An Italian vacation involves a bone expert in yet another murder.
British archaeologist Dr. Ruth Galloway’s specialty has led her to assist the police and involved her in a love affair with DCI Nelson (The Chalk Pit, 2017, etc.). The product of that affair is Kate, whom Nelson enjoys spending time with even though he’s still married to Michelle, who knows about his daughter. At the wedding of one of Nelson’s officers, Ruth runs into Tim Heathfield, a former member of Nelson’s team whose clandestine affair with Michelle caused him to leave Norfolk. Michelle, who’s pregnant, has denied having sex with Tim, but it’s likely to become obvious very soon which man fathered her child, since the Nelsons are white and Tim is black. Stressed over her complicated relationship with Nelson, Ruth jumps at the chance when archaeologist Angelo Morelli invites her to come to Italy to look at some bones for a TV series he’s doing, offering her the use of his grandfather’s apartment in a hilltop town an hour from Rome. She takes Kate without telling Nelson, who’s busy dealing with a man just released from prison who’s threatened him.
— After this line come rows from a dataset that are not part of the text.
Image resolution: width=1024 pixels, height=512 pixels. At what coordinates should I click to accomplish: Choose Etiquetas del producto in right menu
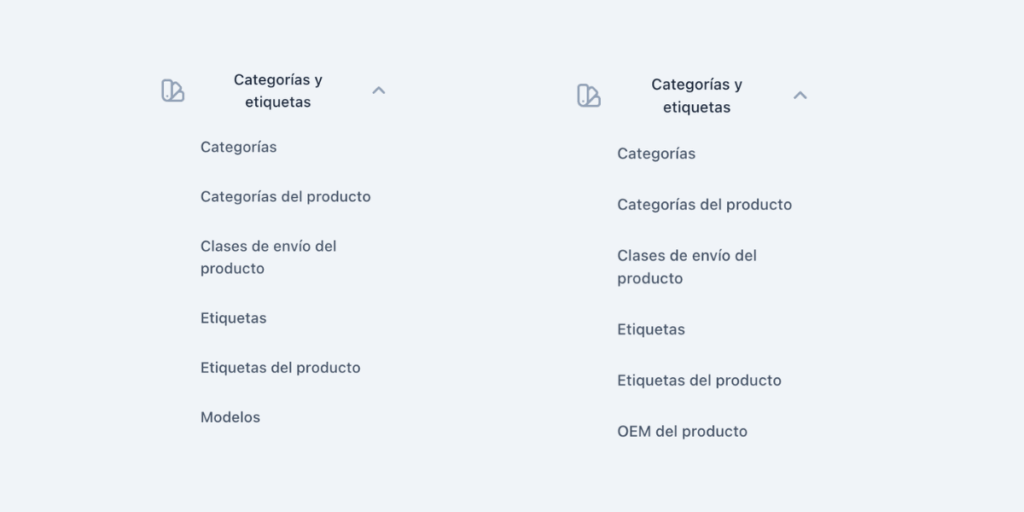point(699,381)
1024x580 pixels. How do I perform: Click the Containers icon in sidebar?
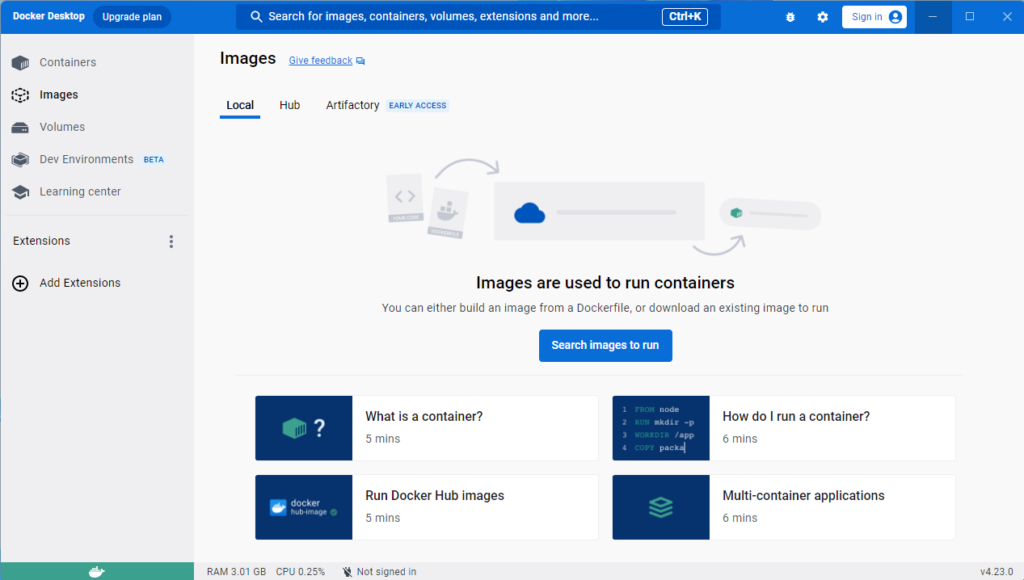click(x=20, y=63)
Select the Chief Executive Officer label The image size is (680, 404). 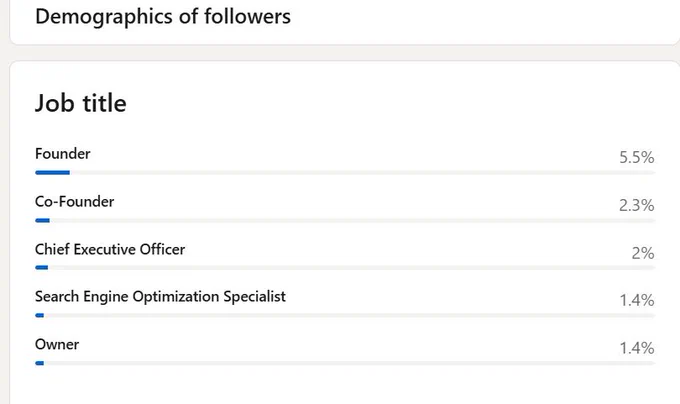(x=110, y=249)
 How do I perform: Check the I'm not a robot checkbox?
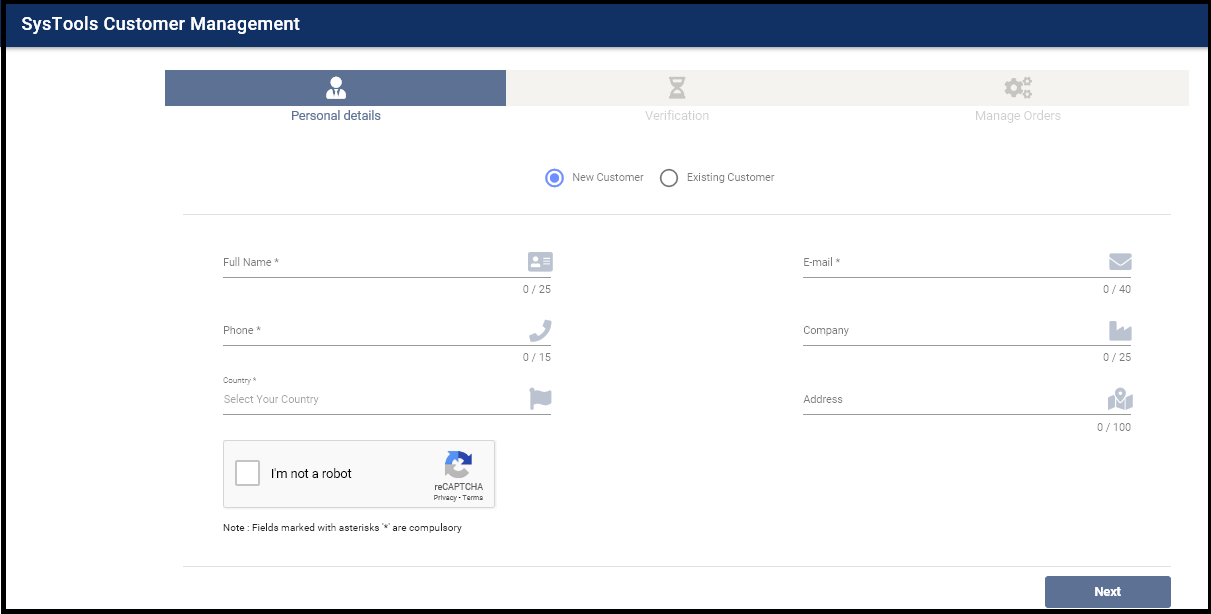click(247, 473)
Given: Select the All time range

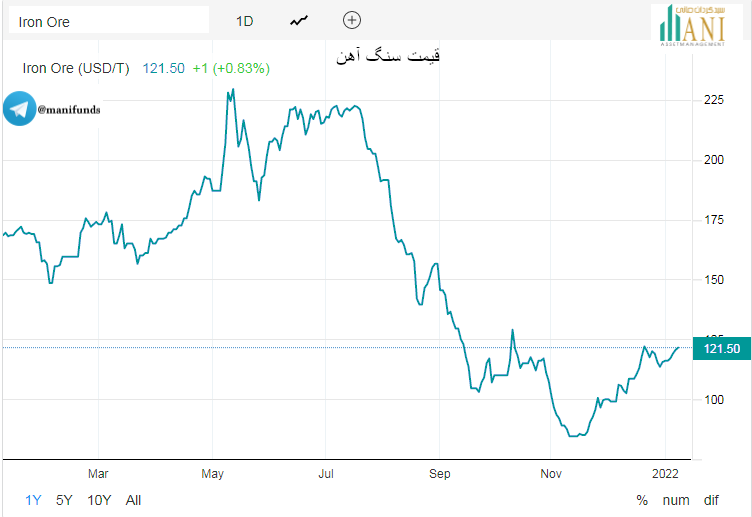Looking at the screenshot, I should [x=134, y=500].
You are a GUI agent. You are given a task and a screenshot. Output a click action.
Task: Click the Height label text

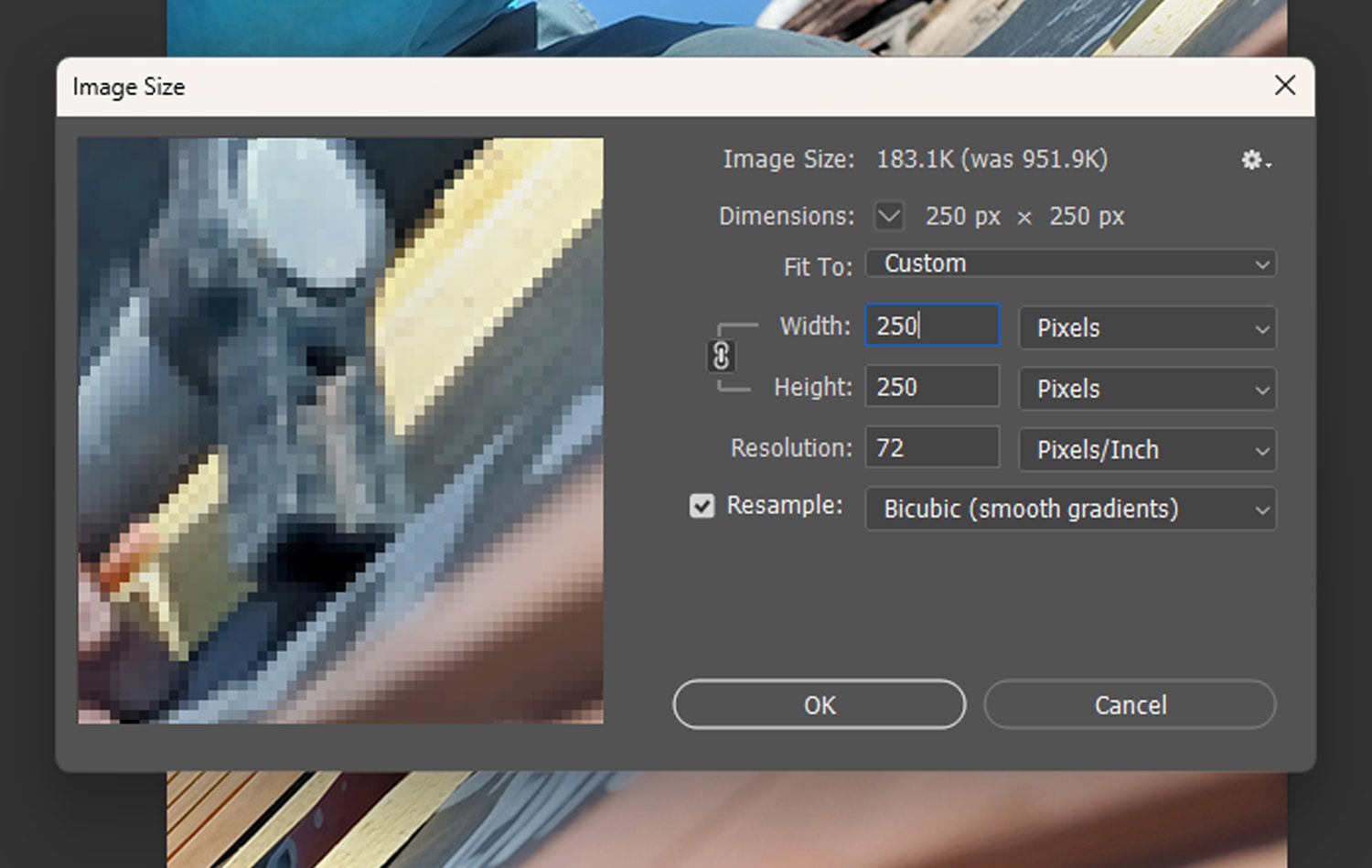pyautogui.click(x=812, y=387)
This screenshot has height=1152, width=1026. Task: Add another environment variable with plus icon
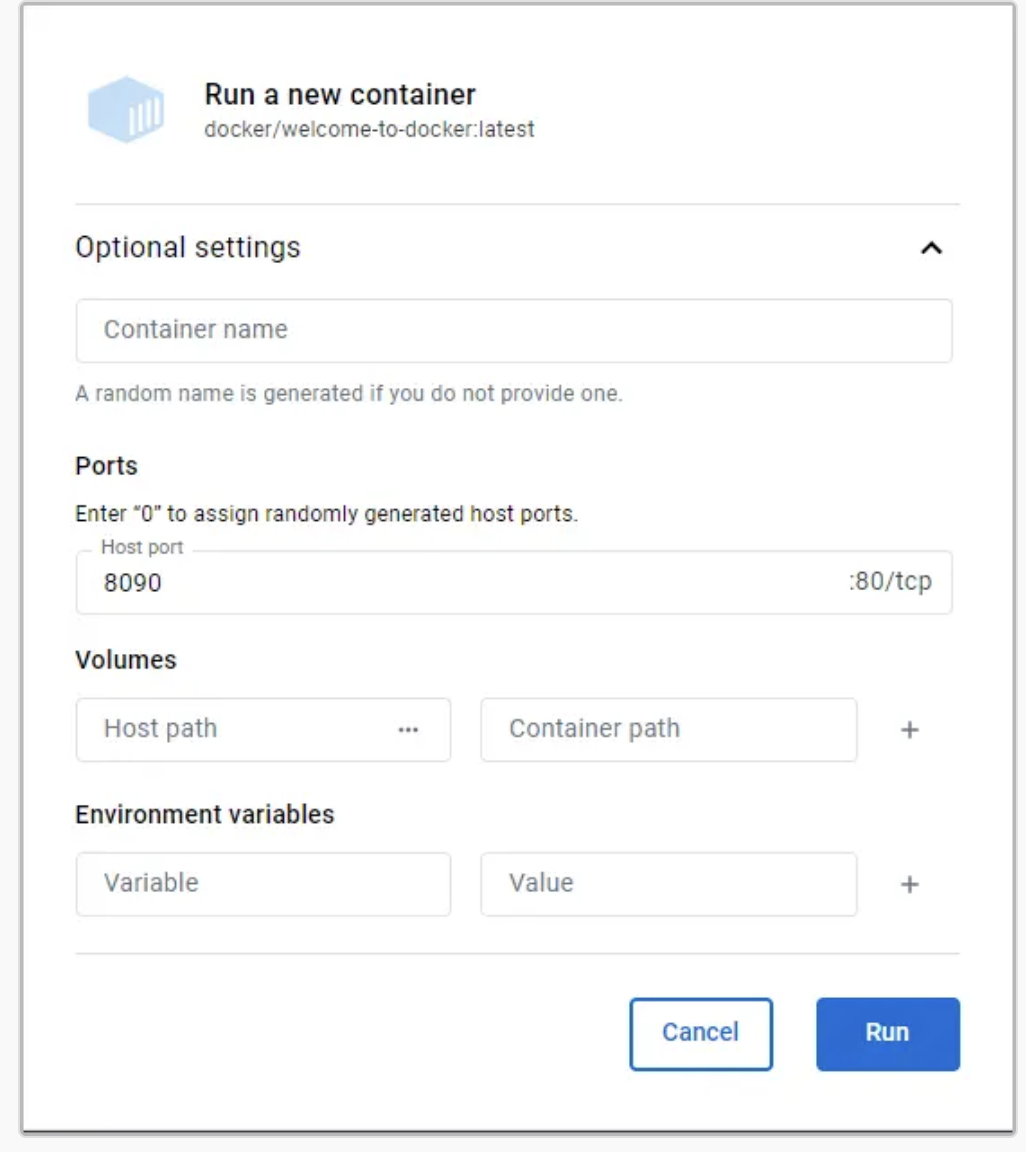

In Italy Ruth learns that the locals differ sharply about whether Angelo’s grandfather Pompeo was a hero of the Resistance in World War II. When an earthquake strikes nearby, Nelson rushes with Cathbad, a friend who speaks Italian, to join her. They arrive soon after Ruth finds the murdered body of town priest Don Tomaso. The earthquake has uncovered some bones buried in the churchyard that are most likely those of a friend of Pompeo’s who vanished during the war. Ruth is targeted by someone who does not want her looking into old deaths or new; Nelson’s family may not be safe from an ex-convict whose claim to have found God in prison does not impress the English police.
The latest in Griffiths’ impressive series, which cleverly weaves several mysteries into the continuing story of the leading couple and their circle of friends, is certain to delight devoted fans and newcomers alike.